-- BEGIN Data for the task --

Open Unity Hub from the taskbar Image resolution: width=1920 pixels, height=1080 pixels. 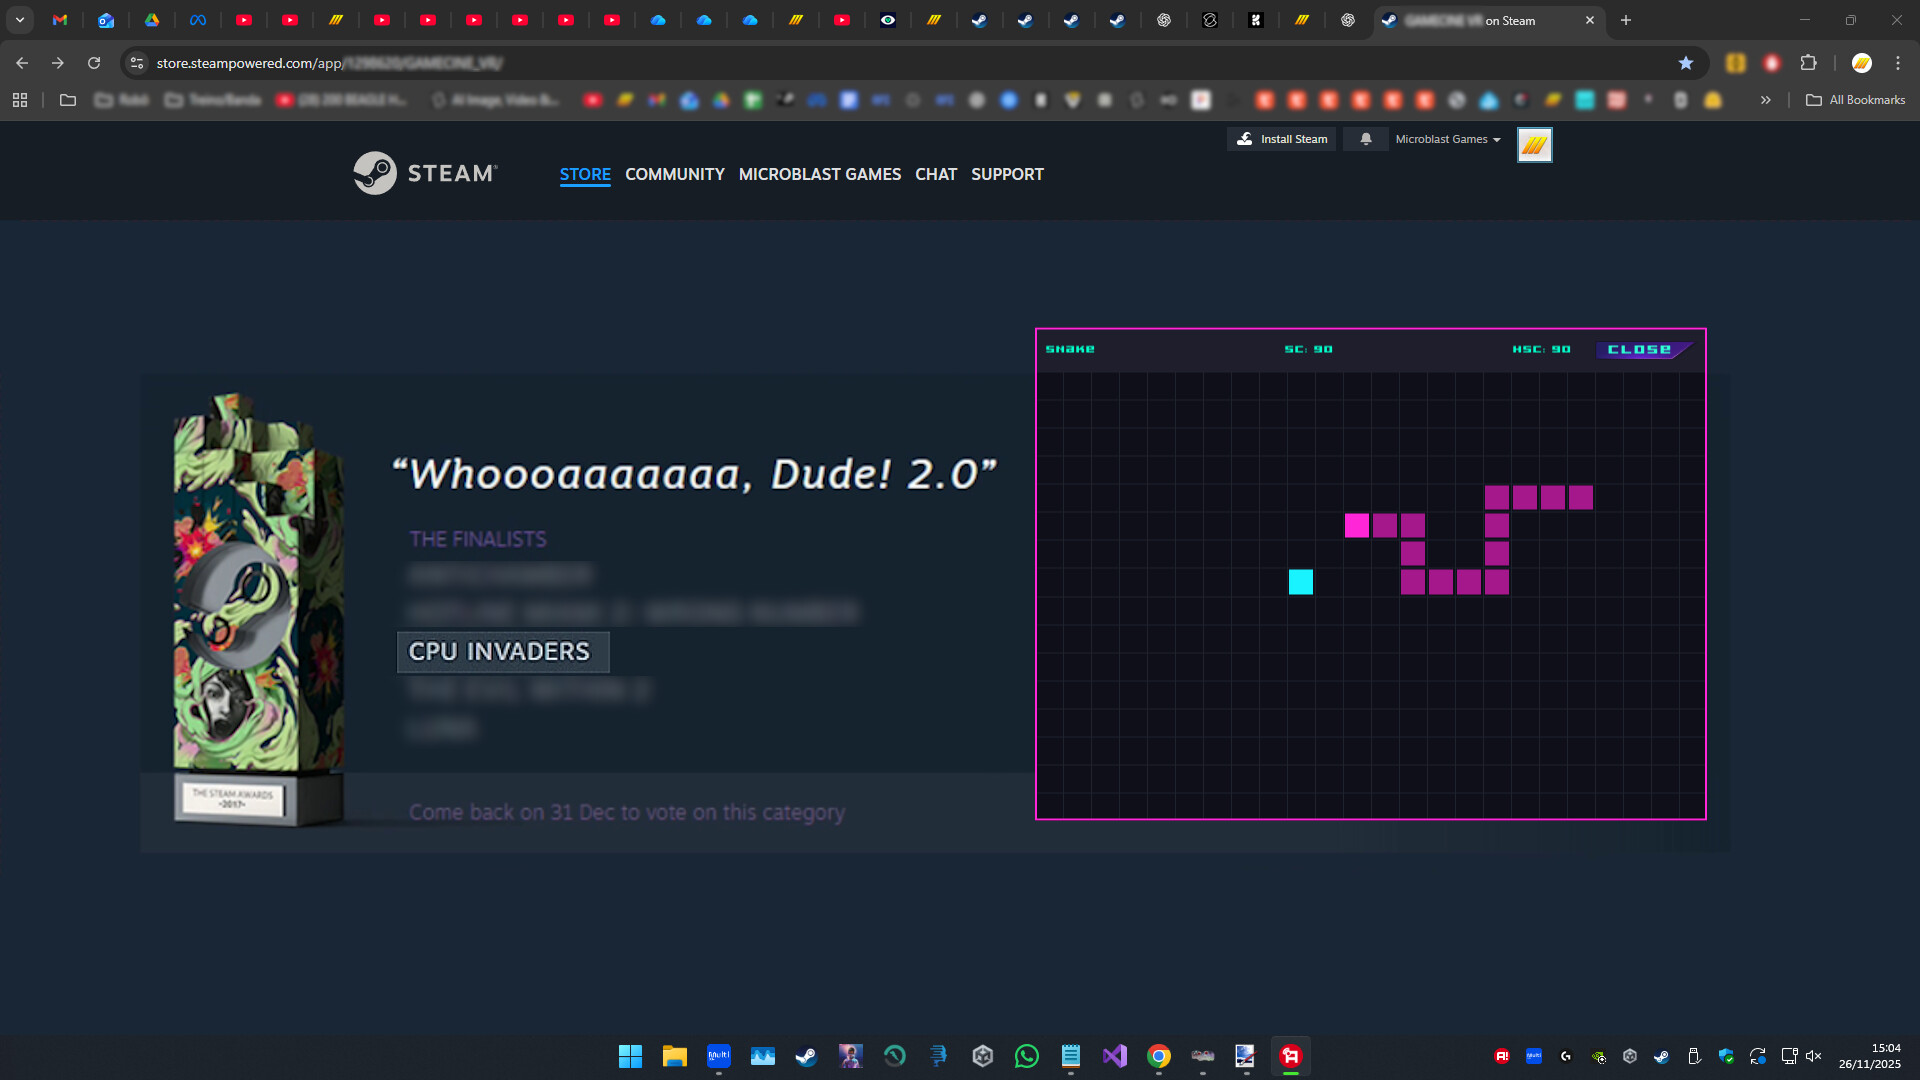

-- END Data for the task --
-- BEGIN Data for the task --

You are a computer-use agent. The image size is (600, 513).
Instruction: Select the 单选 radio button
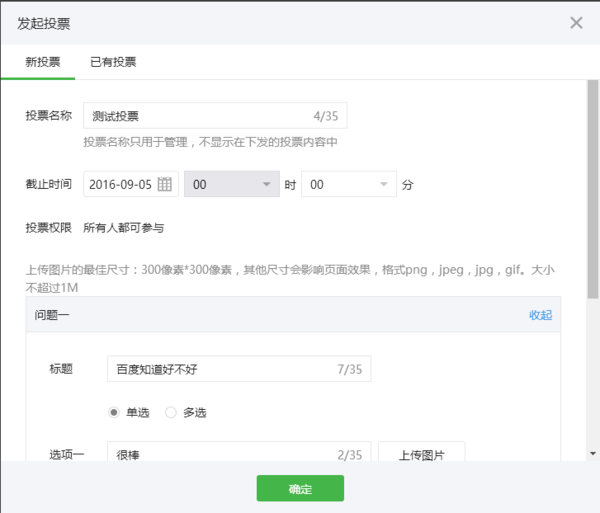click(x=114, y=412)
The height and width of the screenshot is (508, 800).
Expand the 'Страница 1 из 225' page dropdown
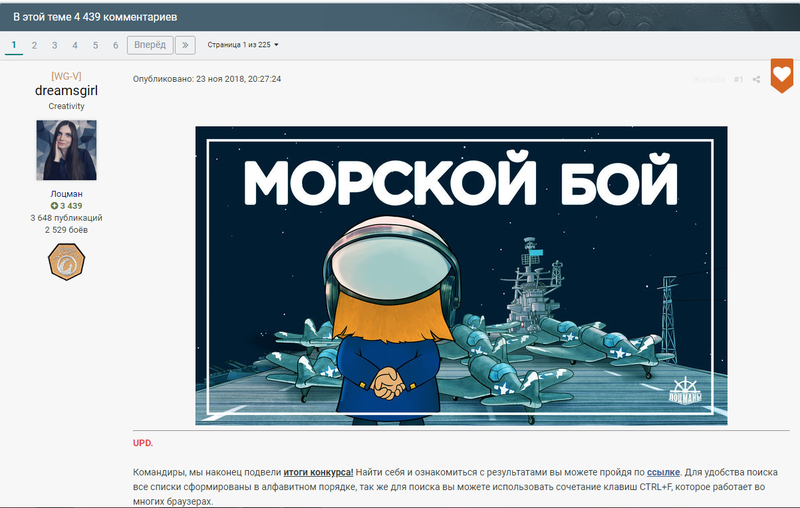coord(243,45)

-- END Data for the task --

=== What to produce ===
Copy the rows from the line with "You are a computer-use" up to and including the line with "coord(243,45)", leaving out the pictures.

=== Reply to the exercise ===
You are a computer-use agent. The image size is (600, 513).
Instruction: Select the 单选 radio button
click(x=114, y=412)
The height and width of the screenshot is (508, 800).
Expand the 'Страница 1 из 225' page dropdown
coord(243,45)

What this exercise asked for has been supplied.